About two to three hours later things looked a lot more serious to them when her blood results showed her C-reactive protein levels in excess of 700, and we were told this was probably meningitis. Actually it later turned out that Evie had Group A streptococcal septicaemia and not meningitis.
The South Thames Retrieval service were called down from London to collect her and it took them (working with our local hospital team) over four hours to get her stable enough to transport. She was rushed to the Evelina Children’s Hospital intensive care unit where she was on a ventilator and required a lot of blood pressure support for several days, the most terrifying time of our life all in all.

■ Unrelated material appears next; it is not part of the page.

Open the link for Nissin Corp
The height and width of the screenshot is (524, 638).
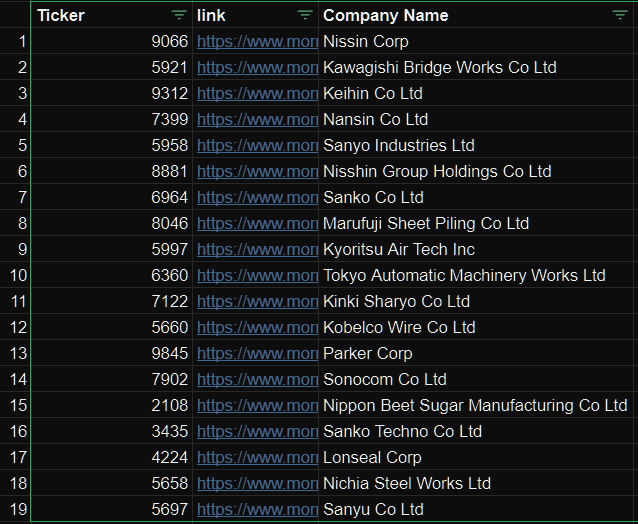point(257,42)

She ballooned up with all the fluids she had so that she was just a swollen little person lying there, nothing like our little girl. Her ongoing IV antibiotics were changed to more targeted antibiotics once the Strep A was identified from her blood after the first 24 hours. She also had steroids and immunoglobulins, blood transfusions and platelet transfusions. Her kidneys started to fail and she was put onto dialysis after eight days in hospital but was lucky to only require that for a few days before her kidneys were able to cope alone again. Her right foot started to discolour over the front third on the first day in intensive care due to the blood supply being compromised. She had some improvement in her foot pulses a few days later but she will still lose a part of her foot and we are still uncertain how much that will be as this problem is ongoing.
She spent ten days in intensive care, a further 11 days in hospital after that, and now (July 2011) just over four weeks since this all began (foot aside) she is home and doing really well.